I said my goodbyes to a happy, smiling Kieran and Flo and left Christchurch, heading inland along the Alpine Pacific Triangle Tourist Route. It wasn't long before the odd mountain started to appear and the scenery bloomed into a fresh, sparkling new world, which kicked my excitement right in to second gear. I felt totally refreshed. I'd forgot how stunning a country this is, a perfect indicator of what caging yourself up in a city can do to your soul. The future was looking as bright as a button and the journey was gorgeous. A new adventure and a new beginning had started and I was absolutely loving it, to the point where I was actually sad enough to put 'Go West' on as I bounded in symphony along the windy roads which led through the scenic Lewis Pass heading for Westport.

Then, in the click of a finger, the tables turned on me. Just like that. I'd ran out of petrol, just short of Springs Junction. I rolled and rolled for ages trying to squeeze out every last metre. Eventually, I came to a long, drawn out halt to the side of the road, groaned a few expletives and just sat there motionless, in one of those 'hard done to' silences of a little kid with a smacked arse. It was as if someone had maliciously pulled a plug on the whole excitement. It felt like you'd feel if you were to sit down with a mound of hot scrambled eggs and a smile, and then slip or bump your arm, tragically dropping the plate face down onto a filthy floor knowing full well that there are no more eggs in the box. It cut deep.

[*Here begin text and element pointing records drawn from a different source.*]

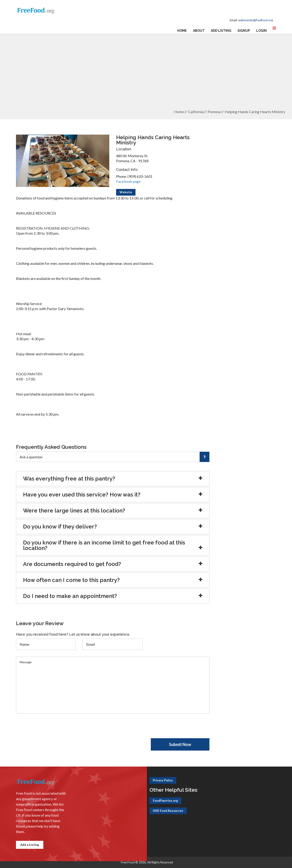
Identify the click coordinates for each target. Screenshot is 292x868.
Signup (244, 30)
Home (182, 30)
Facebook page (128, 181)
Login (261, 30)
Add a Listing (30, 844)
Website (126, 192)
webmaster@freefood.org (255, 20)
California (196, 112)
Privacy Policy (162, 780)
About (199, 30)
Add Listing (221, 30)
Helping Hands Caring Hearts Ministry (255, 112)
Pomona (214, 112)
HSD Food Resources (168, 810)
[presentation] (50, 729)
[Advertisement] (146, 73)
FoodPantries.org (165, 801)
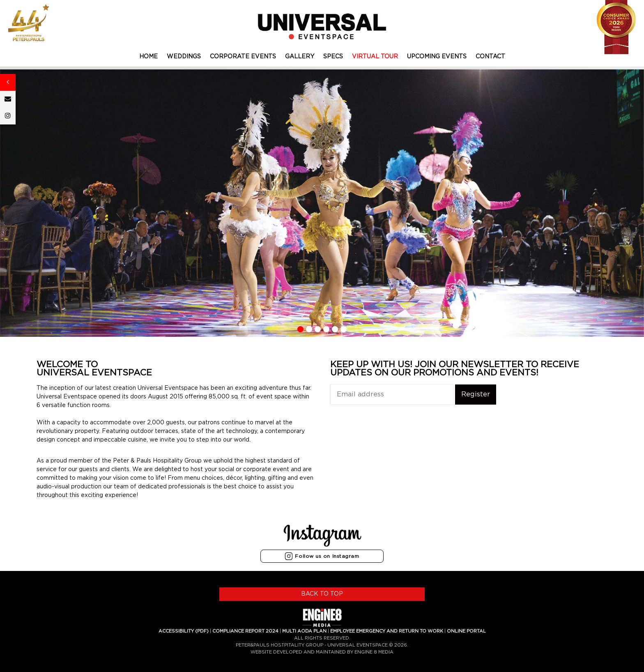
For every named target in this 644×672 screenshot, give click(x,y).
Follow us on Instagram (322, 556)
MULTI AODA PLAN (304, 631)
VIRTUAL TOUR (375, 57)
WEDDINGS (184, 57)
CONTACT (490, 57)
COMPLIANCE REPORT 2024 (245, 631)
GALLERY (299, 57)
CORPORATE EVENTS (243, 57)
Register (476, 394)
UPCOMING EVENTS (437, 57)
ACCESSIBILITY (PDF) (184, 631)
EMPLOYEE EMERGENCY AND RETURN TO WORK (386, 631)
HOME (148, 57)
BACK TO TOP (322, 594)
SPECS (333, 57)
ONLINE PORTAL (466, 631)
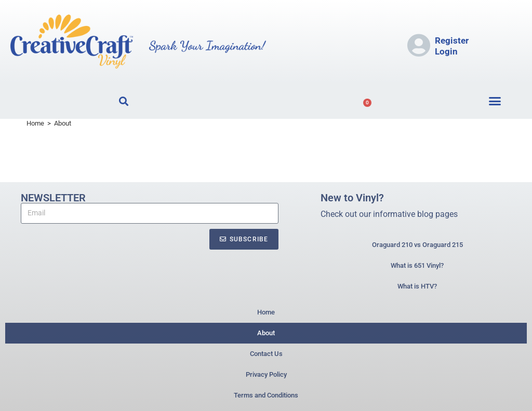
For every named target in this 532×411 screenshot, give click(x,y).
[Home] (35, 123)
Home (266, 312)
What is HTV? (417, 286)
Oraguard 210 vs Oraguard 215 (417, 244)
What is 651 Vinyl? (417, 265)
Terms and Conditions (266, 395)
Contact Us (266, 353)
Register (451, 40)
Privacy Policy (266, 374)
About (62, 123)
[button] (495, 101)
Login (446, 51)
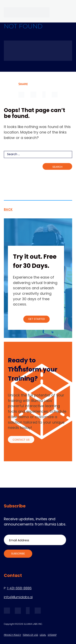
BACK (8, 210)
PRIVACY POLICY (12, 635)
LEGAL (43, 635)
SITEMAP (52, 635)
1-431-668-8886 (19, 588)
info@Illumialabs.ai (18, 597)
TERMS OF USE (30, 635)
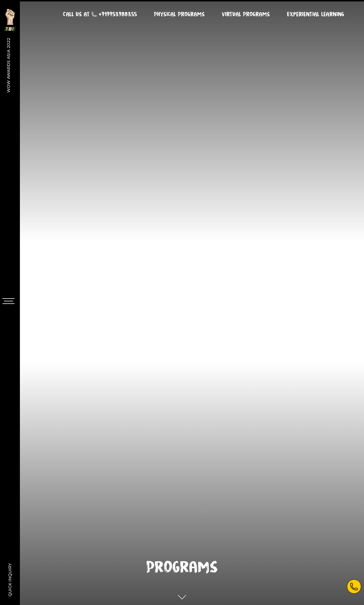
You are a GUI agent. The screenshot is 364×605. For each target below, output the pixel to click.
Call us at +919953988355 (100, 12)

However, turns out I wasn't all that far away. The walk wasn't the end of the world but the stinging cold made it unpleasant. By the time I'd got it all sorted I could only feel a couple of limbs and I was running late - to catch the sunset that is. I had to put my foot down the rest of the way, as I really wanted to catch it dunking in to the horizon. The next three hours saw me snake my way further and further towards the West Coast, sun directly ahead and sinking fast. It was just before 5pm when I got there. I took the extra few kilometres and drove to Cape Foulwind (aptly named by Cap 'n Cook after his ship was rocked by a furious storm) which added to the panic, but I made it - just. I parked up, made a quick cup of hot soup, grabbed a half bag of tortilla chips and started the short walk up past the lighthouse to check out the view. I was joined by 'Florian' - a guy from Austria who had just pulled on to the car park and screeched to a halt beside me. He'd had the same idea. And it was well worth the rush. The coastline was rugged and spectacular, though the sunset was playing hard to get. It was conveniently covered by partial cloud but the sky was illuminated beautifully enough. It was all I needed to welcome me to the West.